For example, Intel and Sony maintain their leadership in microprocessors and CD players by regularly introducing innovative products, even when they cannibalize still-successful older products. Coca-Cola sustains its lead in the cola market by seizing new distribution channels and continually updating its advertising.

In the other 60 markets, innovation toppled established leaders.

In 1959, Kodak and 3M led the copier market. Analysts believed Xerox (then the Haloid Corp.) had almost no chance to succeed. Yet its revolutionary copier was an immense success and propelled Xerox to market dominance.

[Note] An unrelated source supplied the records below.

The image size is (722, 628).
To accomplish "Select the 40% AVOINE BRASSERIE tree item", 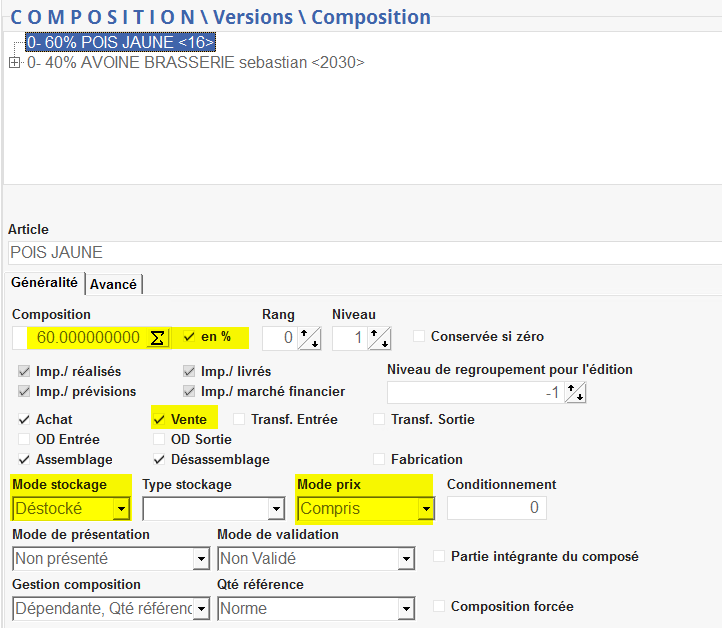I will [x=195, y=63].
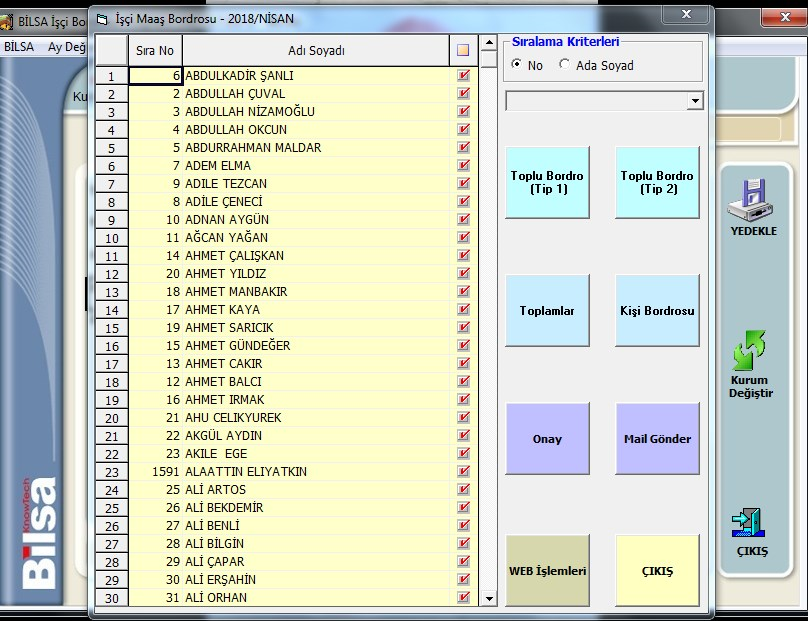Toggle the checkbox for ALAATTIN ELIYATKIN
This screenshot has width=808, height=621.
click(463, 471)
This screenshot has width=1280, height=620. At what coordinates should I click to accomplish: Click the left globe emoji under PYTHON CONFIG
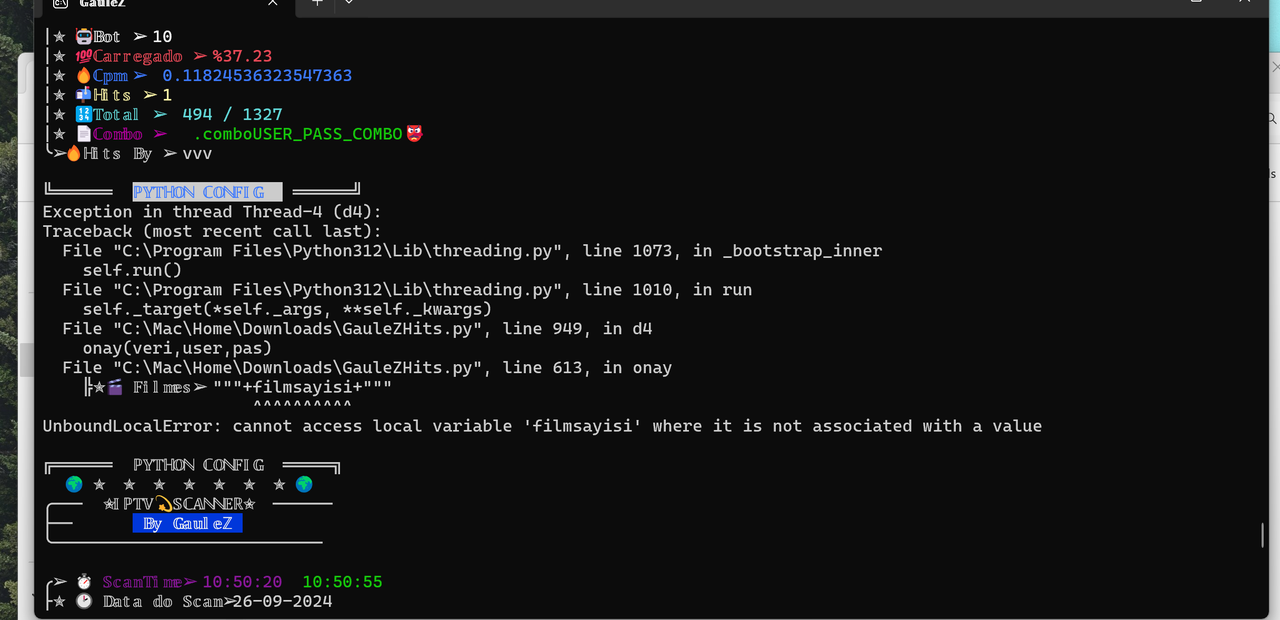coord(74,484)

Even in the mundane category of disposable diapers, Johnson & Johnson’s Chux brand was overtaken by the superior features and lower price of Procter & Gamble’s Pampers. Then Kimberly-Clark’s further improvements enabled Huggies to wrest market leadership from Pampers.

In all of these markets, costly and distracting antitrust actions were unnecessary. Innovative competitors discovered better ways to serve customers with improved products and lower prices. The results were unequivocal, they cost the public nothing and they were more exacting than legal remedies.

So it will continue to be for Microsoft and other market leaders. They too will begin their own demise the day they cease to innovate. Nimble, innovative rivals are at the gate, ready to administer the law of the market far more effectively than the Justice Department or states can prosecute antitrust cases.